另一“重灾区”是高校及所谓“理论界”。今年11月,《辽宁日报》精心策划了《老师,请不要这样讲中国》的专题,派多路记者卧底课堂,搜集大学老师所谓“不当言论”予以揭发批判。公安大学副教授王守田即因所谓“不当言论”,遭北京警方拘捕。高校恐怖气氛直追“六四”之后的高校“双清”(清理、清查教师队伍)。

所谓“理论界”更是云谲波诡,部分官媒竭力推波助澜。王伟光即以中国社科院院长名义,在《红旗文稿》上呼吁阶级斗争不能灭。最高调的是所谓“红色文化研究会”,十八届四中全会刚过,便召开“掌握意识形态斗争主动权理论研讨会”,强调意识形态斗争重要性前所未有,而其所谓“意识形态斗争”,基本就是张春桥的“全面专政”理论即在思想领域实行无产阶级专政的文革理论的翻版。

如果说周永康时代的维稳针对维权;2014年之后的维稳则主要针对所谓“颜色革命”。如果说周永康时代针对维权的维稳,侧重“掐尖”即谁冒头打击谁;针对所谓“颜色革命”的维稳,则指向中间社会尤其自由知识分子;周永康时代的维稳大多是各部门各自为阵,2014年之后的维稳则是统一部署,多兵种协同作战。本来在周永康倒台后,维稳一度遭遇合法性危机。但“颜色革命”恐惧症为维稳提供了新的合法性基础。维稳从1.0版升级到2.0版,强悍一如既往,尤其警权独大一如既往。

“颜色革命”恐惧症于理无据

中国真的存在颜色革命的即刻威胁么?答案是否定的。

所谓“颜色革命”,又称花朵革命,是指以政治社会总危机为契机,以中心城市为平台,以突发和快速集结为特征,以和平非暴力的街头抗争为手段,以政权更迭为目标的新型政治革命。2000年代末以来风起云涌,的确令北非、中亚诸国山河变色。但迄今为止,并没有在大国成功的先例。

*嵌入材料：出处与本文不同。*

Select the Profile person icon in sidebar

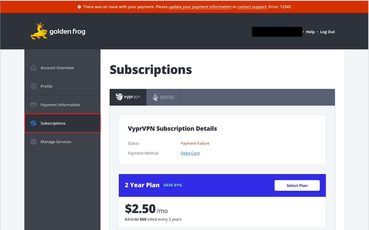click(33, 86)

对中国这样的超大型国家,“颜色革命”最难复制。“颜色革命”成功的国家无一例外属于弱国家,中国则是典型的强国家,国家对社会的控制力举世无匹。更重要的分别是,作为超大型国家,中国有极广大的政治幅员,为转移、缓冲社会矛盾与冲突提供了辽阔的纵深。中小国家不具此类优势,社会冲突一旦爆发,即无转圜余地,很可能瞬间摧枯拉朽。

也就不难理解,为什么突尼斯小贩自焚引爆的街头抗议,可以迅速摧毁阿里政权。中国群体事件每年十余万起,比突尼斯小贩自焚严重得多的群体事件更不知凡几,却没有一起蔓延为全国性的抗议风暴。广东乌坎事件够激烈,动辄数千人上街游行,但乌坎周边村庄安之若素,对乌坎人的抗争始终不闻不问。即便声势浩大的香港占中,也没能引发多地联动,占中震撼世界,却没能撼动中国。

再就历史而言。九零年代中期之后,先有数千万国企工人下岗;继有不断恶化的三农问题;再有2008年世界金融危机导致的千万农民工失业。用官方话语概括,中国早到了所谓“社会矛盾高发期”。政治危机、经济危机层层叠加。因而不断有“危机革命”、“中国崩溃”的预言。

但预言者显然过于乐观或过于悲观了,他们忽略了问题的另一个层面,即作为超大型国家的中国,不仅有转移危机的巨大空间,统治机器更是超大型的,有非同寻常的抗打压能力和资源攫取能力;经济的持续高增长,则为其准备了雄厚的物质基础。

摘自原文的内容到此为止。